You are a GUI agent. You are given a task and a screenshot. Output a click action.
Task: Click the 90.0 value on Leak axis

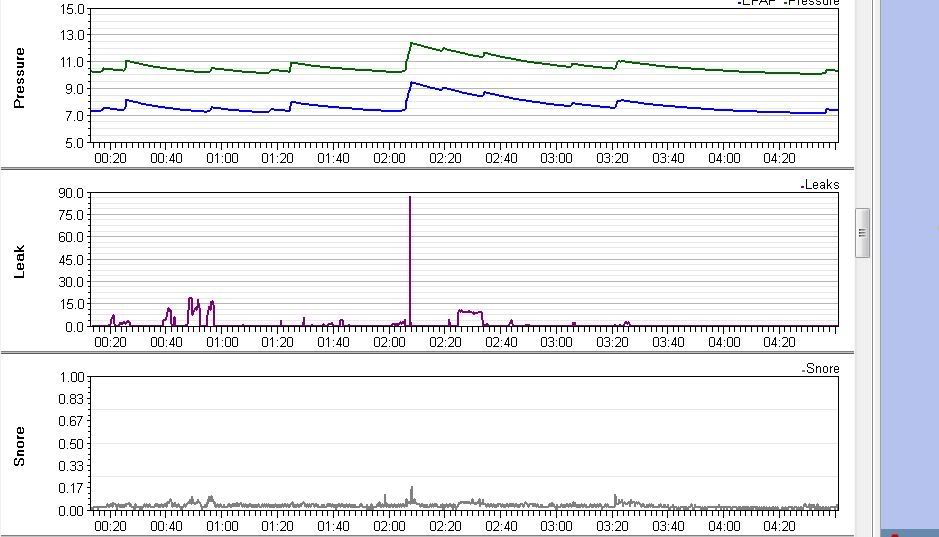coord(70,193)
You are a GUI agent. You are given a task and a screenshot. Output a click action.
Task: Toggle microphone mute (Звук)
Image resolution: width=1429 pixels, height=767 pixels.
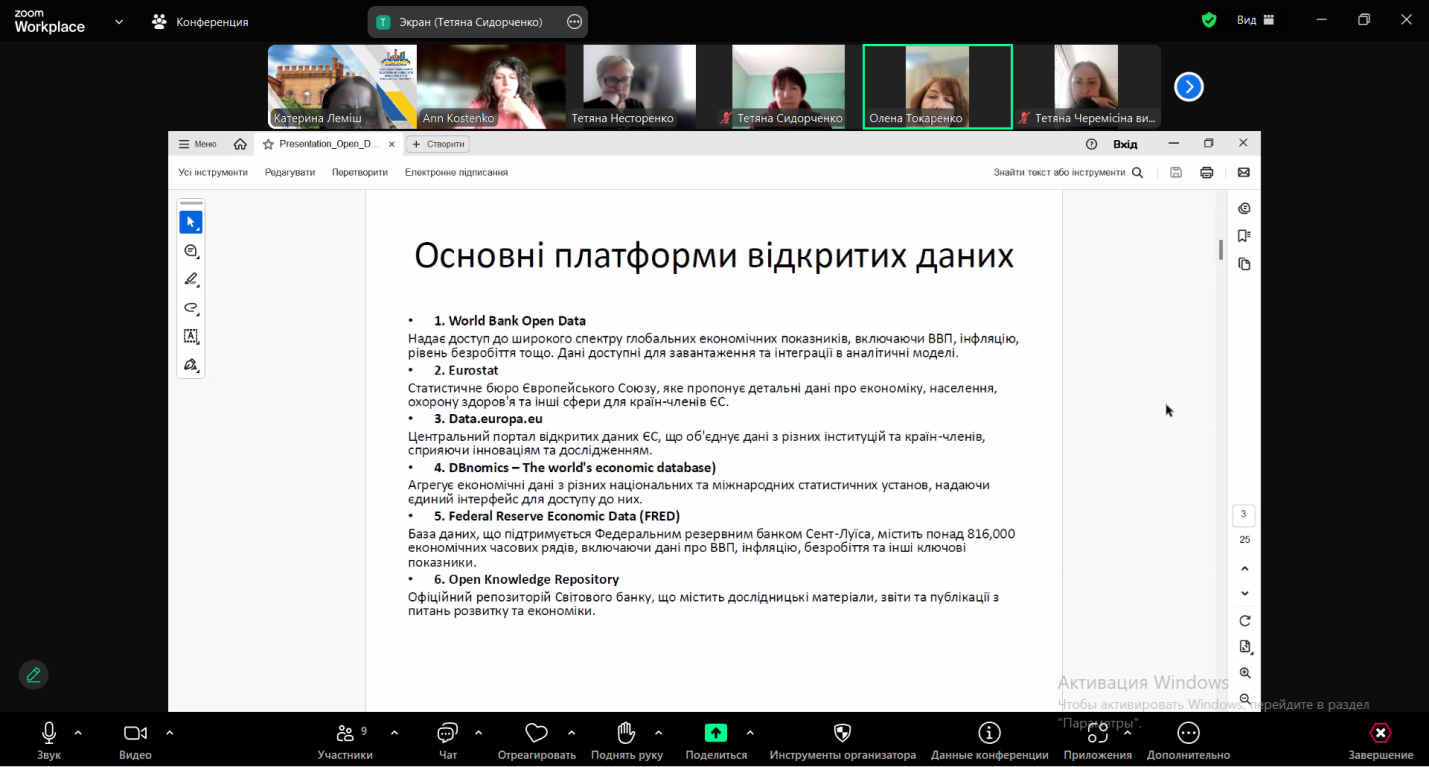pyautogui.click(x=48, y=740)
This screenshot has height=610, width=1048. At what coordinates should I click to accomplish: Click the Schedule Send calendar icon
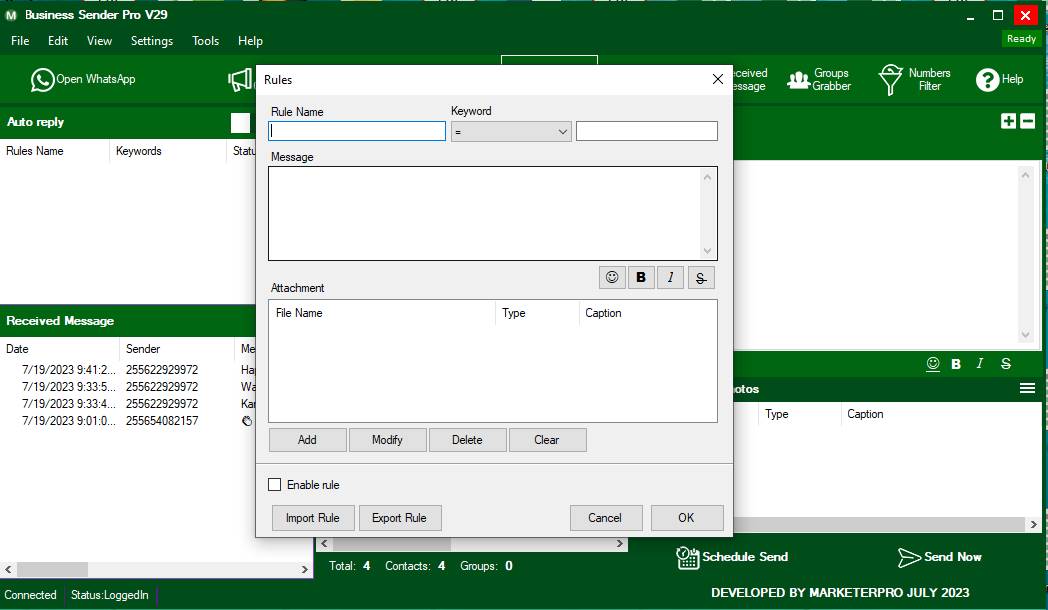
++++++
- _TASK STATEMENT_
Take the lines from the one that contains "Task: Toggle microphone mute (Звук)" through the last line of the material above and reproduce them exactly, leaving out any pictures.

- _REPLY_
Task: Toggle microphone mute (Звук)
Image resolution: width=1429 pixels, height=767 pixels.
pyautogui.click(x=48, y=740)
This screenshot has height=610, width=1048. At what coordinates should I click to accomplish: Click the Schedule Send calendar icon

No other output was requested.